Requirement:
Each entry is to be printed again word for word.

##### Available records #####

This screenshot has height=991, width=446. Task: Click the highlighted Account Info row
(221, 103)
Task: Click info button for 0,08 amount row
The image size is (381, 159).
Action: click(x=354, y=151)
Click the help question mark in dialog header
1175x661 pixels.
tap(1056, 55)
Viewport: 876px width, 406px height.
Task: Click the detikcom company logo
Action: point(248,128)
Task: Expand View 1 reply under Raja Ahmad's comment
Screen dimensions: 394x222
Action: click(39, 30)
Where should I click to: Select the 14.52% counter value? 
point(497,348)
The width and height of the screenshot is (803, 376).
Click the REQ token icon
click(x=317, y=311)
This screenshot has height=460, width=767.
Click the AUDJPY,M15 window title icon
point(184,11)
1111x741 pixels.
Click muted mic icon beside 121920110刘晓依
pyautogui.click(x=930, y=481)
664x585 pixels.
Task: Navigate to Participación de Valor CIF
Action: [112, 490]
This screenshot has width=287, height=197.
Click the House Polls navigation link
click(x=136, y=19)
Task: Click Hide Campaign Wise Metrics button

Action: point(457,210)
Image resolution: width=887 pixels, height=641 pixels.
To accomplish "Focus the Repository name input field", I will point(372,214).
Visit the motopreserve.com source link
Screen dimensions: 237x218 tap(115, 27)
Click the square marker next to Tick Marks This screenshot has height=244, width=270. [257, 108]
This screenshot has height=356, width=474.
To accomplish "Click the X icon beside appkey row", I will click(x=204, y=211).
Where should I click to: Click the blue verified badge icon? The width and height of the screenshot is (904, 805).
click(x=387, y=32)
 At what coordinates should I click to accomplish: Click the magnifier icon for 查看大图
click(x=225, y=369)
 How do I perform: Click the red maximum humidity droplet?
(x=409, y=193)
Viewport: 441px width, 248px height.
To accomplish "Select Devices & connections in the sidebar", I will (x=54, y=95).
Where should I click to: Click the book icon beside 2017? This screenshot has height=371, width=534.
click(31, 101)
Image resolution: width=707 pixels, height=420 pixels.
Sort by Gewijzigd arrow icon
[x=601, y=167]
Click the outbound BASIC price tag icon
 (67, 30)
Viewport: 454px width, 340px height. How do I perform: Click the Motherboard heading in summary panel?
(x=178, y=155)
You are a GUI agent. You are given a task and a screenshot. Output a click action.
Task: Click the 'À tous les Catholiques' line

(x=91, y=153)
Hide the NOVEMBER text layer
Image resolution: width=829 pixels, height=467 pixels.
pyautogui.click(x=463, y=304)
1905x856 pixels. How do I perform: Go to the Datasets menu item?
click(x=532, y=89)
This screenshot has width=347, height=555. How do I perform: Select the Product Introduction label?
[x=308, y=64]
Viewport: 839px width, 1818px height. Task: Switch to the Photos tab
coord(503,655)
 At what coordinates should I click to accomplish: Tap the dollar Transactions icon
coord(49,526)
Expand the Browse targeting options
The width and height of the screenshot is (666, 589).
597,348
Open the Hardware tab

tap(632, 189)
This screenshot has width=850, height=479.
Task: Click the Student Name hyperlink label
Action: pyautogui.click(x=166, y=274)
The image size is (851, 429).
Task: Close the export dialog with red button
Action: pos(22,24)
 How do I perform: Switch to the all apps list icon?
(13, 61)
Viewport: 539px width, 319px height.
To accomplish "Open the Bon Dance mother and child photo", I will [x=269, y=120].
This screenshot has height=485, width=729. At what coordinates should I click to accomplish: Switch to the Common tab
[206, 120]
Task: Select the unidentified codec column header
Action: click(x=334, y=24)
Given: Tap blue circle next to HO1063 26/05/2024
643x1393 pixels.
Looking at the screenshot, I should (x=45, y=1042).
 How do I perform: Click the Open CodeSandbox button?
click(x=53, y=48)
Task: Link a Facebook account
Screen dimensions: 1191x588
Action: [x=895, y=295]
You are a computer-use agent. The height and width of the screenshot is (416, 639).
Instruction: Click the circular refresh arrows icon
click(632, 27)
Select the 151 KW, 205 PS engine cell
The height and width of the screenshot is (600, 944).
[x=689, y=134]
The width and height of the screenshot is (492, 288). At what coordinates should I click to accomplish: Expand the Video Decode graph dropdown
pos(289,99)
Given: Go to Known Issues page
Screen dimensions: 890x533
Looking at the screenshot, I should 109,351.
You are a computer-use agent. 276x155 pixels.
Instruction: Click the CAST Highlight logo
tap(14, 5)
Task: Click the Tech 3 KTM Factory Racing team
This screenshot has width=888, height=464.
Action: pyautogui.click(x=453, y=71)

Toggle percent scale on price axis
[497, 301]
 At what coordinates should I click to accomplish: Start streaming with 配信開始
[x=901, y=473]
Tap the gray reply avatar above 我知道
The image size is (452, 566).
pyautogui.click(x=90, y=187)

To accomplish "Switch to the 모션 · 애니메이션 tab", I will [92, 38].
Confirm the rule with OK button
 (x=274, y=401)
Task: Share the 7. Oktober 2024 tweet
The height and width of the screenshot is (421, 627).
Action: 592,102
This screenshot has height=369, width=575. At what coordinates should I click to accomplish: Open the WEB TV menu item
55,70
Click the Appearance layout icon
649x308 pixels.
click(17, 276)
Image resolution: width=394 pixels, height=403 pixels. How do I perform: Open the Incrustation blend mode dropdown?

#####

Expected answer:
This screenshot has height=991, width=446. Task: Click the highlighted Account Info row
(221, 103)
Task: Click info button for 0,08 amount row
The image size is (381, 159).
Action: click(x=354, y=151)
Click the help question mark in dialog header
1175x661 pixels.
tap(1056, 55)
Viewport: 876px width, 406px height.
Task: Click the detikcom company logo
Action: point(248,128)
Task: Expand View 1 reply under Raja Ahmad's comment
Screen dimensions: 394x222
Action: click(39, 30)
Where should I click to: Select the 14.52% counter value? 
point(497,348)
The width and height of the screenshot is (803, 376).
Click the REQ token icon
click(x=317, y=311)
This screenshot has height=460, width=767.
Click the AUDJPY,M15 window title icon
point(184,11)
1111x741 pixels.
Click muted mic icon beside 121920110刘晓依
pyautogui.click(x=930, y=481)
664x585 pixels.
Task: Navigate to Participación de Valor CIF
Action: [112, 490]
This screenshot has width=287, height=197.
Click the House Polls navigation link
click(x=136, y=19)
Task: Click Hide Campaign Wise Metrics button

Action: point(457,210)
Image resolution: width=887 pixels, height=641 pixels.
To accomplish "Focus the Repository name input field", I will point(372,214).
Visit the motopreserve.com source link
Screen dimensions: 237x218 tap(115, 27)
Click the square marker next to Tick Marks This screenshot has height=244, width=270. [257, 108]
This screenshot has height=356, width=474.
To accomplish "Click the X icon beside appkey row", I will click(x=204, y=211).
Where should I click to: Click the blue verified badge icon? The width and height of the screenshot is (904, 805).
click(x=387, y=32)
 At what coordinates should I click to accomplish: Click the magnifier icon for 查看大图
click(x=225, y=369)
 How do I perform: Click the red maximum humidity droplet?
(x=409, y=193)
Viewport: 441px width, 248px height.
To accomplish "Select Devices & connections in the sidebar", I will (x=54, y=95).
Where should I click to: Click the book icon beside 2017? This screenshot has height=371, width=534.
click(31, 101)
Image resolution: width=707 pixels, height=420 pixels.
Sort by Gewijzigd arrow icon
[x=601, y=167]
Click the outbound BASIC price tag icon
 (67, 30)
Viewport: 454px width, 340px height. How do I perform: Click the Motherboard heading in summary panel?
(x=178, y=155)
You are a GUI agent. You are given a task and a screenshot. Output a click action.
Task: Click the 'À tous les Catholiques' line

(x=91, y=153)
Hide the NOVEMBER text layer
Image resolution: width=829 pixels, height=467 pixels.
pyautogui.click(x=463, y=304)
1905x856 pixels. How do I perform: Go to the Datasets menu item?
click(x=532, y=89)
This screenshot has width=347, height=555. How do I perform: Select the Product Introduction label?
[x=308, y=64]
Viewport: 839px width, 1818px height. Task: Switch to the Photos tab
coord(503,655)
 At what coordinates should I click to accomplish: Tap the dollar Transactions icon
coord(49,526)
Expand the Browse targeting options
The width and height of the screenshot is (666, 589).
597,348
Open the Hardware tab

tap(632, 189)
This screenshot has width=850, height=479.
Task: Click the Student Name hyperlink label
Action: pyautogui.click(x=166, y=274)
The image size is (851, 429).
Task: Close the export dialog with red button
Action: pos(22,24)
 How do I perform: Switch to the all apps list icon?
(13, 61)
Viewport: 539px width, 319px height.
To accomplish "Open the Bon Dance mother and child photo", I will [x=269, y=120].
This screenshot has height=485, width=729. At what coordinates should I click to accomplish: Switch to the Common tab
[206, 120]
Task: Select the unidentified codec column header
Action: click(x=334, y=24)
Given: Tap blue circle next to HO1063 26/05/2024
643x1393 pixels.
Looking at the screenshot, I should (x=45, y=1042).
 How do I perform: Click the Open CodeSandbox button?
click(x=53, y=48)
Task: Link a Facebook account
Screen dimensions: 1191x588
Action: [x=895, y=295]
You are a computer-use agent. The height and width of the screenshot is (416, 639).
Instruction: Click the circular refresh arrows icon
click(632, 27)
Select the 151 KW, 205 PS engine cell
The height and width of the screenshot is (600, 944).
[x=689, y=134]
The width and height of the screenshot is (492, 288). At what coordinates should I click to accomplish: Expand the Video Decode graph dropdown
pos(289,99)
Given: Go to Known Issues page
Screen dimensions: 890x533
Looking at the screenshot, I should 109,351.
You are a computer-use agent. 276x155 pixels.
Instruction: Click the CAST Highlight logo
tap(14, 5)
Task: Click the Tech 3 KTM Factory Racing team
This screenshot has width=888, height=464.
Action: pyautogui.click(x=453, y=71)

Toggle percent scale on price axis
[497, 301]
 At what coordinates should I click to accomplish: Start streaming with 配信開始
[x=901, y=473]
Tap the gray reply avatar above 我知道
The image size is (452, 566).
pyautogui.click(x=90, y=187)

To accomplish "Switch to the 모션 · 애니메이션 tab", I will [92, 38].
Confirm the rule with OK button
 (x=274, y=401)
Task: Share the 7. Oktober 2024 tweet
The height and width of the screenshot is (421, 627).
Action: 592,102
This screenshot has height=369, width=575. At what coordinates should I click to accomplish: Open the WEB TV menu item
55,70
Click the Appearance layout icon
649x308 pixels.
click(17, 276)
Image resolution: width=394 pixels, height=403 pixels. How do I perform: Open the Incrustation blend mode dropdown?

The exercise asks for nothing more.